Published: 2016-10-28 18:51:15
Updated: 2016-10-28 18:51:15
Posted October 28, 2016
Fayetteville, N.C. — Dozens of Fayetteville residents put in sweat equity to earn a Habitat for Humanity home. Now, they are sweating again to make repairs caused by Hurricane Matthew.
Montgomery Street, off Old Wilmington Road, is filled with Habitat homes, and the debris of destroyed belongings is now piled in front of them as the homeowners try to rebuild their lives.
"Flood came through and took us on out, destroyed our home," Donnell Simmons said. "We lost everything."
Simmons has lived in a Habitat home for 18 years. He also spent 18 years as a cook, and his skills are coming in handy now as he uses a propane cooker to prepare meals.
"I took my family across the street over there to the shelter so we got rescued. They came in and took us out on a boat," he said.
Fifteen years ago, Annie Woodard worked hard to get a place of her own in the neighborhood. She said she will never forget how Hurricane Matthew washed away her piece of the American dream.
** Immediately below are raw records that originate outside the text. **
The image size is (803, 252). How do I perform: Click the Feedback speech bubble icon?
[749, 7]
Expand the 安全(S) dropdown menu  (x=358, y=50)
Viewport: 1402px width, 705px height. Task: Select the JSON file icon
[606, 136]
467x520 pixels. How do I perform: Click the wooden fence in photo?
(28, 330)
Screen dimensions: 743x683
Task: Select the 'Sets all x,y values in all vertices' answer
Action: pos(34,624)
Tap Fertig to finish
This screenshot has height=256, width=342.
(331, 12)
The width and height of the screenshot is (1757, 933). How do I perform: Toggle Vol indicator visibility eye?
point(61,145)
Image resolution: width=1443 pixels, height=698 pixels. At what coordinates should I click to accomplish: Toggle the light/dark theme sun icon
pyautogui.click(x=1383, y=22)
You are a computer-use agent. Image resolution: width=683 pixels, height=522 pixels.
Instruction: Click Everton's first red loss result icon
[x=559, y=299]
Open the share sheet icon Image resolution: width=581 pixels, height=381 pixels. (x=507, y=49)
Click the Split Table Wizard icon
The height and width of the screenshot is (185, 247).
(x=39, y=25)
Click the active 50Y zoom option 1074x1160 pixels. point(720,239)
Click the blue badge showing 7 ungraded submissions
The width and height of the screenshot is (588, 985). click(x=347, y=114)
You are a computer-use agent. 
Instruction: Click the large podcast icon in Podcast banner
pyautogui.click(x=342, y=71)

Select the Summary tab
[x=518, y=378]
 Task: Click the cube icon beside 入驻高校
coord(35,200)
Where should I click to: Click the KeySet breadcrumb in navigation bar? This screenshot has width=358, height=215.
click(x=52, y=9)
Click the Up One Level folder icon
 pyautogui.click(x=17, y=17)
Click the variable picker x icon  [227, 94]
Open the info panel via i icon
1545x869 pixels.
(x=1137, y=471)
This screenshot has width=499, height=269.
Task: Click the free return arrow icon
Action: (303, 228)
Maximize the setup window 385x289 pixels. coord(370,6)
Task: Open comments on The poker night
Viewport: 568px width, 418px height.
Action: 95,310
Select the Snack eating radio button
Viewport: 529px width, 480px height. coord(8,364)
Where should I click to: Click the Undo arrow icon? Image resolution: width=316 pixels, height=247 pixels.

"I was on the phone and hoping it wouldn't come in, and my feet started getting wet," Woodard said. "I was looking out the window, and it was going down the street and coming in the door.
"The sound, that was the worst," she said.
Woodard said she used a bicycle horn and a white flag to signal someone in a passing boat to rescue her. Now, her two brothers and her sister from Florida are helping clear the house so repairs can be made.
Gov. Pat McCrory toured the Habitat community on Friday and spoke with residents.
"Right now, our biggest challenge in the recovery from Hurricane Matthew is going to be housing," McCrory said. "We don't even have hotels to put people in because a lot of our hotels flooded."
None of the Montgomery Street residents had flood insurance. Although the Federal Emergency Management Agency is providing some financial assistance – primarily short-term housing and food – it once again will be Habitat volunteers who will help the residents reclaim their homes.
"I see only good things, and there's a good community development here," Habitat volunteer Ron Sheridan said. "You've got a core of Habitat homes in one area, so they're all in the same boat. They all understand what's happening and what's going to happen, and I can only see positive things. This neighborhood is going to be better than it was."